<div style="text-align: right">
    <i>
        LING 5981/6080: Fundamentals of Python <br>
        Fall 2020 <br>
        Aniello De Santo
    </i>
</div>

# Notebook 4: range, zip, enumerate, and useful string methods

This notebook expands on for-loops, introducing a way to iterate over numbers within a certain range, therefore giving access to index-based iteration over containers using `range`. It also shows how to use `zip` and `enumerate`. 
It also discusses several additional string methods such as `split` and `join`.
Finally, the homework will lead you to use what you have learned so far (specifically, for-loops, if statements, and lists) to implement $n$-gram extraction.

## For-loops: reminder

_For-loops_ iterates over some object (**iterable**) and considers sub-elements of that object in order.

In [None]:
for letter in "apple":
    print(letter)

In [None]:
for letter in "apple":
    print("hello")

In [None]:
indexes = [0, 1, -1, -4]
word = "linguistics"

for index in indexes:
    print(word[index], end="")

In [None]:
cities = ["NYC", "LA", "SF"]
for city in cities:
    print("The current city is", city)
    for ch in city:
        print("\t", ch)

In order to print indexes of items in iterables, we can implement a **counter**, i.e. a variable that will increase every time some condition is met. In this case, we will set the counter to $0$ and increase it with every iteration.

In [None]:
index = 0
for letter in "linguistics":
    print(letter, "\t index:", index)
    index += 1

**Example:** Let's say we are given three lists: list of states (`states`), list of average temperatures for those states in the same order (`temperatures`) and a list of states that are considered New England (`new_england`).

In [None]:
states = ["Alabama","Alaska","Arizona","Arkansas","California","Colorado",
  "Connecticut","Delaware","Florida","Georgia","Hawaii","Idaho","Illinois",
  "Indiana","Iowa","Kansas","Kentucky","Louisiana","Maine","Maryland",
  "Massachusetts","Michigan","Minnesota","Mississippi","Missouri","Montana",
  "Nebraska","Nevada","New Hampshire","New Jersey","New Mexico","New York",
  "North Carolina","North Dakota","Ohio","Oklahoma","Oregon","Pennsylvania",
  "Rhode Island","South Carolina","South Dakota","Tennessee","Texas","Utah",
  "Vermont","Virginia","Washington","West Virginia","Wisconsin","Wyoming"]

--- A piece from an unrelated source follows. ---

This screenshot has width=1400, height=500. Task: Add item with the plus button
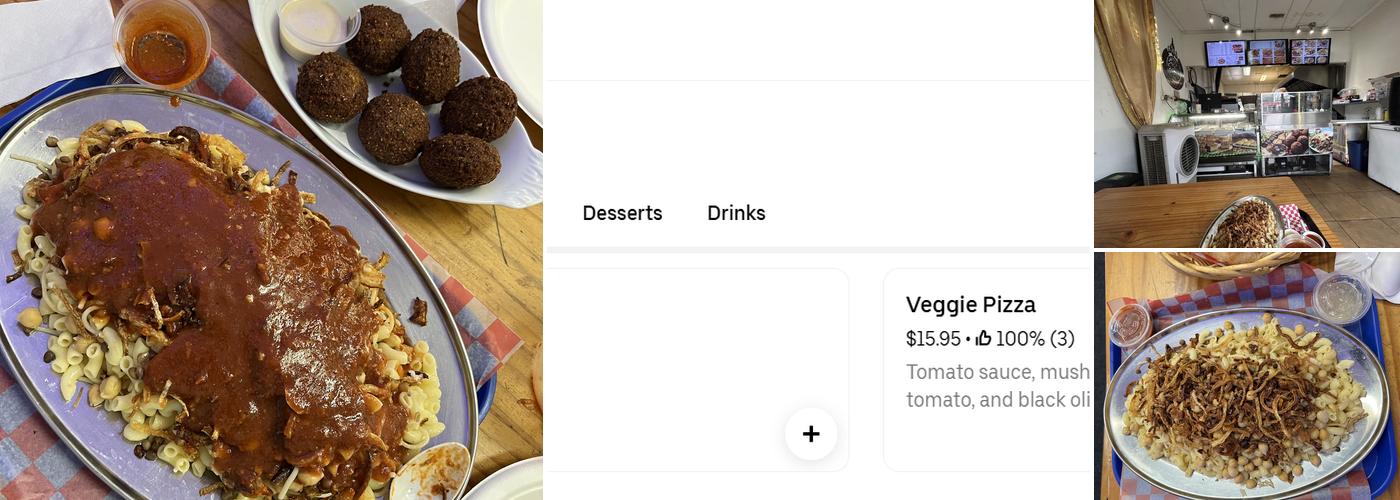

temperatures = [62.8, 26.6, 60.3, 60.4, 59.4, 45.1, 49, 55.3, 70.7, 63.5,
                70, 44.4, 51.8, 51.7, 47.8, 54.3, 55.6, 66.4, 41, 54.2, 
                47.9, 44.4, 41.2, 63.4, 54.5, 42.7, 48.8, 49.9, 43.8, 52.7, 
                53.4, 45.4, 59, 40.4, 50.7, 59.6, 48.4, 48.8, 50.1, 62.4, 
                45.2, 57.6, 64.8, 48.6, 42.9, 55.1, 48.3, 51.8, 43.1, 42]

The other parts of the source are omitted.